Extracted data entries
┌────────

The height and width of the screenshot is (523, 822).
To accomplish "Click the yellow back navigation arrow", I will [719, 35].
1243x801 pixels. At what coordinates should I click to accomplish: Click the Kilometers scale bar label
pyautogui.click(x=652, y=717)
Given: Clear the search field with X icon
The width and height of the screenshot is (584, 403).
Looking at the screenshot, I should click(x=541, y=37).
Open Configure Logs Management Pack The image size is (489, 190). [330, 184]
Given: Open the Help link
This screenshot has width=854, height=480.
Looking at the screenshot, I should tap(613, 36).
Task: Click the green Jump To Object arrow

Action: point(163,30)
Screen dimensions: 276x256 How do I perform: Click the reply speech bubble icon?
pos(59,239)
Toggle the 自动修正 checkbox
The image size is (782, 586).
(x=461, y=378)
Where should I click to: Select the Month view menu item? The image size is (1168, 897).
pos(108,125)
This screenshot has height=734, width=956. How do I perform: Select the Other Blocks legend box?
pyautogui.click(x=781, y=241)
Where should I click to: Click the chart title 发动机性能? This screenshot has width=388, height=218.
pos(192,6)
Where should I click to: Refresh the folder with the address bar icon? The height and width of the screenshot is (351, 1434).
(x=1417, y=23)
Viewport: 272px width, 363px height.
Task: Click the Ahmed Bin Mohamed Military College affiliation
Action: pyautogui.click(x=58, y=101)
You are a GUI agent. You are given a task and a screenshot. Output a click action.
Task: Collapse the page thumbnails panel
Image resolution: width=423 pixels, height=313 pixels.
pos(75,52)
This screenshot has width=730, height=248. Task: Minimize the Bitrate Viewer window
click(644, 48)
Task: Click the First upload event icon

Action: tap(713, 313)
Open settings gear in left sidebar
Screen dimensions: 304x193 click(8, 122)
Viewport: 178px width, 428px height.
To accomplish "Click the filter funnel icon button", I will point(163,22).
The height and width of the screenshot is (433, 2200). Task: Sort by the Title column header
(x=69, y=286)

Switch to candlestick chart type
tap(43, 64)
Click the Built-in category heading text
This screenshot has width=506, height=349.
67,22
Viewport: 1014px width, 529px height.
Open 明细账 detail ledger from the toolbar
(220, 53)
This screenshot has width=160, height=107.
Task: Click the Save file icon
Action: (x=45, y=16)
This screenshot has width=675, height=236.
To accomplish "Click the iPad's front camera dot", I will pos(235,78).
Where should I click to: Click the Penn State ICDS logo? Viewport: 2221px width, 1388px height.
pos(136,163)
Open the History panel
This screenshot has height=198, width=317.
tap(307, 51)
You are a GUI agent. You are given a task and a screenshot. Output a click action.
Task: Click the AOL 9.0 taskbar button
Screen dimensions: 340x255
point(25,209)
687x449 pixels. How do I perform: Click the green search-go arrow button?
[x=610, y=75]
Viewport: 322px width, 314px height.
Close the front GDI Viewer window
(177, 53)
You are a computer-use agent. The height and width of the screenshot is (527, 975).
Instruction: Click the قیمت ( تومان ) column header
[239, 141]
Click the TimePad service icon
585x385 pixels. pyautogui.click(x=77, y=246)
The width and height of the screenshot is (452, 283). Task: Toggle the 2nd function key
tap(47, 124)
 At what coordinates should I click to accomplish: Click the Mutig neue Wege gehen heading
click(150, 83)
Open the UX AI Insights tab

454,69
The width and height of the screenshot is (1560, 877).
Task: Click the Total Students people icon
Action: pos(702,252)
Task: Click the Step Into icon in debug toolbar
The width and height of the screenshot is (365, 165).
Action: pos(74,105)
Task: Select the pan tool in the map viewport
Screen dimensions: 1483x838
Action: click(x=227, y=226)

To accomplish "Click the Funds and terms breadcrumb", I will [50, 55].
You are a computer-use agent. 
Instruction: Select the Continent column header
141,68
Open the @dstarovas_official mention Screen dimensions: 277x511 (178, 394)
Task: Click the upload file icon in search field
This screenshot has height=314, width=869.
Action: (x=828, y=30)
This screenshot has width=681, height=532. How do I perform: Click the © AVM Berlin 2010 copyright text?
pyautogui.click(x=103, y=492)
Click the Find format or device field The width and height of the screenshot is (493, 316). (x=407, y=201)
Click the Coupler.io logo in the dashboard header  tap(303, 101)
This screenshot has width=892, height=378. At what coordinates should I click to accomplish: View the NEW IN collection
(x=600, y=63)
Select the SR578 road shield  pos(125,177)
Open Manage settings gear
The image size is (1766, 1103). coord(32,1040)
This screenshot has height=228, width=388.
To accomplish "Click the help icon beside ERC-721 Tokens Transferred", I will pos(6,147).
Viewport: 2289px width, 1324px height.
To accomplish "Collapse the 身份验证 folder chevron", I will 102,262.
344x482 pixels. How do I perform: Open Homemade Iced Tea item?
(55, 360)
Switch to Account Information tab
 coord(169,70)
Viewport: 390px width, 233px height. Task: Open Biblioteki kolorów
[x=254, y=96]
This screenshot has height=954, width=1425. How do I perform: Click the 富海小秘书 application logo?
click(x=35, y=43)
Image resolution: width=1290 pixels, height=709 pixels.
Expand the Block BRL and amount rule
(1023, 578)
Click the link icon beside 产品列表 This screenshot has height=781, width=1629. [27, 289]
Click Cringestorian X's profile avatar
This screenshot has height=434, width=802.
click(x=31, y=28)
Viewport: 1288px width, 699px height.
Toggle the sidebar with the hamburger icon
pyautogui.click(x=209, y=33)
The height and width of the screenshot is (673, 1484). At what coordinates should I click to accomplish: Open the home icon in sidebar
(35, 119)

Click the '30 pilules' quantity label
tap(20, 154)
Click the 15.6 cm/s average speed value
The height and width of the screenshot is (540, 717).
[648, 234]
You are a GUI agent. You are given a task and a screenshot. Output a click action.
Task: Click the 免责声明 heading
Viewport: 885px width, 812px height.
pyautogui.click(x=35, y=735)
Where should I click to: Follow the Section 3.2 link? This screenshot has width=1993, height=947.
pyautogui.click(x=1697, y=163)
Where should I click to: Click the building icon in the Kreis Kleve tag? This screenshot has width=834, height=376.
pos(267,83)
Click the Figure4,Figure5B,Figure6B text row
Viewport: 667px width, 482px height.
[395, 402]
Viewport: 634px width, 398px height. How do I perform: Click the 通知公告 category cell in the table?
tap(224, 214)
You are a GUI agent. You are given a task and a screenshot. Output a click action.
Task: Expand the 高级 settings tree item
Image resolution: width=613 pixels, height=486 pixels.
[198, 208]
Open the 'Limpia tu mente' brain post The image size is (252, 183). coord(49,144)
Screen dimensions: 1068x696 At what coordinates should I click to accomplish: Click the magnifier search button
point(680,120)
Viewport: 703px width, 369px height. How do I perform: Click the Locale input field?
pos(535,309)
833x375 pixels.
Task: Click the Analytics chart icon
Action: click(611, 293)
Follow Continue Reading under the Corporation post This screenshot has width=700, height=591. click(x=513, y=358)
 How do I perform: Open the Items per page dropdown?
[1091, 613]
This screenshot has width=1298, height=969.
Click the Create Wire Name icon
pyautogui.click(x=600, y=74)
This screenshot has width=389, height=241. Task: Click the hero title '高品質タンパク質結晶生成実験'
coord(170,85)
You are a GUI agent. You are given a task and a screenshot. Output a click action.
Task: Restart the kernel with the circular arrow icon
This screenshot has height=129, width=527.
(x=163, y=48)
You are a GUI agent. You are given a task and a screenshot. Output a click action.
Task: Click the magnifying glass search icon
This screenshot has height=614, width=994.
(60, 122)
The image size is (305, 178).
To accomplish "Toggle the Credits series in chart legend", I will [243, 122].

└────────

■ **EXERCISE DIRECTIONS**
Render every line of the records above as a JSON list of strings, one string per line, and leave out the blank lines.

■ **RESPONSE TO THE EXERCISE**
[
  "The height and width of the screenshot is (523, 822).",
  "To accomplish \"Click the yellow back navigation arrow\", I will [719, 35].",
  "1243x801 pixels. At what coordinates should I click to accomplish: Click the Kilometers scale bar label",
  "pyautogui.click(x=652, y=717)",
  "Given: Clear the search field with X icon",
  "The width and height of the screenshot is (584, 403).",
  "Looking at the screenshot, I should click(x=541, y=37).",
  "Open Configure Logs Management Pack The image size is (489, 190). [330, 184]",
  "Given: Open the Help link",
  "This screenshot has width=854, height=480.",
  "Looking at the screenshot, I should tap(613, 36).",
  "Task: Click the green Jump To Object arrow",
  "Action: point(163,30)",
  "Screen dimensions: 276x256 How do I perform: Click the reply speech bubble icon?",
  "pos(59,239)",
  "Toggle the 自动修正 checkbox",
  "The image size is (782, 586).",
  "(x=461, y=378)",
  "Where should I click to: Select the Month view menu item? The image size is (1168, 897).",
  "pos(108,125)",
  "This screenshot has height=734, width=956. How do I perform: Select the Other Blocks legend box?",
  "pyautogui.click(x=781, y=241)",
  "Where should I click to: Click the chart title 发动机性能? This screenshot has width=388, height=218.",
  "pos(192,6)",
  "Where should I click to: Refresh the folder with the address bar icon? The height and width of the screenshot is (351, 1434).",
  "(x=1417, y=23)",
  "Viewport: 272px width, 363px height.",
  "Task: Click the Ahmed Bin Mohamed Military College affiliation",
  "Action: pyautogui.click(x=58, y=101)",
  "You are a GUI agent. You are given a task and a screenshot. Output a click action.",
  "Task: Collapse the page thumbnails panel",
  "Image resolution: width=423 pixels, height=313 pixels.",
  "pos(75,52)",
  "This screenshot has width=730, height=248. Task: Minimize the Bitrate Viewer window",
  "click(644, 48)",
  "Task: Click the First upload event icon",
  "Action: tap(713, 313)",
  "Open settings gear in left sidebar",
  "Screen dimensions: 304x193 click(8, 122)",
  "Viewport: 178px width, 428px height.",
  "To accomplish \"Click the filter funnel icon button\", I will point(163,22).",
  "The height and width of the screenshot is (433, 2200). Task: Sort by the Title column header",
  "(x=69, y=286)",
  "Switch to candlestick chart type",
  "tap(43, 64)",
  "Click the Built-in category heading text",
  "This screenshot has width=506, height=349.",
  "67,22",
  "Viewport: 1014px width, 529px height.",
  "Open 明细账 detail ledger from the toolbar",
  "(220, 53)",
  "This screenshot has width=160, height=107.",
  "Task: Click the Save file icon",
  "Action: (x=45, y=16)",
  "This screenshot has width=675, height=236.",
  "To accomplish \"Click the iPad's front camera dot\", I will pos(235,78).",
  "Where should I click to: Click the Penn State ICDS logo? Viewport: 2221px width, 1388px height.",
  "pos(136,163)",
  "Open the History panel",
  "This screenshot has height=198, width=317.",
  "tap(307, 51)",
  "You are a GUI agent. You are given a task and a screenshot. Output a click action.",
  "Task: Click the AOL 9.0 taskbar button",
  "Screen dimensions: 340x255",
  "point(25,209)",
  "687x449 pixels. How do I perform: Click the green search-go arrow button?",
  "[x=610, y=75]",
  "Viewport: 322px width, 314px height.",
  "Close the front GDI Viewer window",
  "(177, 53)",
  "You are a computer-use agent. The height and width of the screenshot is (527, 975).",
  "Instruction: Click the قیمت ( تومان ) column header",
  "[239, 141]",
  "Click the TimePad service icon",
  "585x385 pixels. pyautogui.click(x=77, y=246)",
  "The width and height of the screenshot is (452, 283). Task: Toggle the 2nd function key",
  "tap(47, 124)",
  " At what coordinates should I click to accomplish: Click the Mutig neue Wege gehen heading",
  "click(150, 83)",
  "Open the UX AI Insights tab",
  "454,69",
  "The width and height of the screenshot is (1560, 877).",
  "Task: Click the Total Students people icon",
  "Action: pos(702,252)",
  "Task: Click the Step Into icon in debug toolbar",
  "The width and height of the screenshot is (365, 165).",
  "Action: pos(74,105)",
  "Task: Select the pan tool in the map viewport",
  "Screen dimensions: 1483x838",
  "Action: click(x=227, y=226)",
  "To accomplish \"Click the Funds and terms breadcrumb\", I will [50, 55].",
  "You are a computer-use agent. ",
  "Instruction: Select the Continent column header",
  "141,68",
  "Open the @dstarovas_official mention Screen dimensions: 277x511 (178, 394)",
  "Task: Click the upload file icon in search field",
  "This screenshot has height=314, width=869.",
  "Action: (x=828, y=30)",
  "This screenshot has width=681, height=532. How do I perform: Click the © AVM Berlin 2010 copyright text?",
  "pyautogui.click(x=103, y=492)",
  "Click the Find format or device field The width and height of the screenshot is (493, 316). (x=407, y=201)",
  "Click the Coupler.io logo in the dashboard header  tap(303, 101)",
  "This screenshot has width=892, height=378. At what coordinates should I click to accomplish: View the NEW IN collection",
  "(x=600, y=63)",
  "Select the SR578 road shield  pos(125,177)",
  "Open Manage settings gear",
  "The image size is (1766, 1103). coord(32,1040)",
  "This screenshot has height=228, width=388.",
  "To accomplish \"Click the help icon beside ERC-721 Tokens Transferred\", I will pos(6,147).",
  "Viewport: 2289px width, 1324px height.",
  "To accomplish \"Collapse the 身份验证 folder chevron\", I will 102,262.",
  "344x482 pixels. How do I perform: Open Homemade Iced Tea item?",
  "(55, 360)",
  "Switch to Account Information tab",
  " coord(169,70)",
  "Viewport: 390px width, 233px height. Task: Open Biblioteki kolorów",
  "[x=254, y=96]",
  "This screenshot has height=954, width=1425. How do I perform: Click the 富海小秘书 application logo?",
  "click(x=35, y=43)",
  "Image resolution: width=1290 pixels, height=709 pixels.",
  "Expand the Block BRL and amount rule",
  "(1023, 578)",
  "Click the link icon beside 产品列表 This screenshot has height=781, width=1629. [27, 289]",
  "Click Cringestorian X's profile avatar",
  "This screenshot has height=434, width=802.",
  "click(x=31, y=28)",
  "Viewport: 1288px width, 699px height.",
  "Toggle the sidebar with the hamburger icon",
  "pyautogui.click(x=209, y=33)",
  "The height and width of the screenshot is (673, 1484). At what coordinates should I click to accomplish: Open the home icon in sidebar",
  "(35, 119)",
  "Click the '30 pilules' quantity label",
  "tap(20, 154)",
  "Click the 15.6 cm/s average speed value",
  "The height and width of the screenshot is (540, 717).",
  "[648, 234]",
  "You are a GUI agent. You are given a task and a screenshot. Output a click action.",
  "Task: Click the 免责声明 heading",
  "Viewport: 885px width, 812px height.",
  "pyautogui.click(x=35, y=735)",
  "Where should I click to: Follow the Section 3.2 link? This screenshot has width=1993, height=947.",
  "pyautogui.click(x=1697, y=163)",
  "Where should I click to: Click the building icon in the Kreis Kleve tag? This screenshot has width=834, height=376.",
  "pos(267,83)",
  "Click the Figure4,Figure5B,Figure6B text row",
  "Viewport: 667px width, 482px height.",
  "[395, 402]",
  "Viewport: 634px width, 398px height. How do I perform: Click the 通知公告 category cell in the table?",
  "tap(224, 214)",
  "You are a GUI agent. You are given a task and a screenshot. Output a click action.",
  "Task: Expand the 高级 settings tree item",
  "Image resolution: width=613 pixels, height=486 pixels.",
  "[198, 208]",
  "Open the 'Limpia tu mente' brain post The image size is (252, 183). coord(49,144)",
  "Screen dimensions: 1068x696 At what coordinates should I click to accomplish: Click the magnifier search button",
  "point(680,120)",
  "Viewport: 703px width, 369px height. How do I perform: Click the Locale input field?",
  "pos(535,309)",
  "833x375 pixels.",
  "Task: Click the Analytics chart icon",
  "Action: click(611, 293)",
  "Follow Continue Reading under the Corporation post This screenshot has width=700, height=591. click(x=513, y=358)",
  " How do I perform: Open the Items per page dropdown?",
  "[1091, 613]",
  "This screenshot has width=1298, height=969.",
  "Click the Create Wire Name icon",
  "pyautogui.click(x=600, y=74)",
  "This screenshot has width=389, height=241. Task: Click the hero title '高品質タンパク質結晶生成実験'",
  "coord(170,85)",
  "You are a GUI agent. You are given a task and a screenshot. Output a click action.",
  "Task: Restart the kernel with the circular arrow icon",
  "This screenshot has height=129, width=527.",
  "(x=163, y=48)",
  "You are a GUI agent. You are given a task and a screenshot. Output a click action.",
  "Task: Click the magnifying glass search icon",
  "This screenshot has height=614, width=994.",
  "(60, 122)",
  "The image size is (305, 178).",
  "To accomplish \"Toggle the Credits series in chart legend\", I will [243, 122]."
]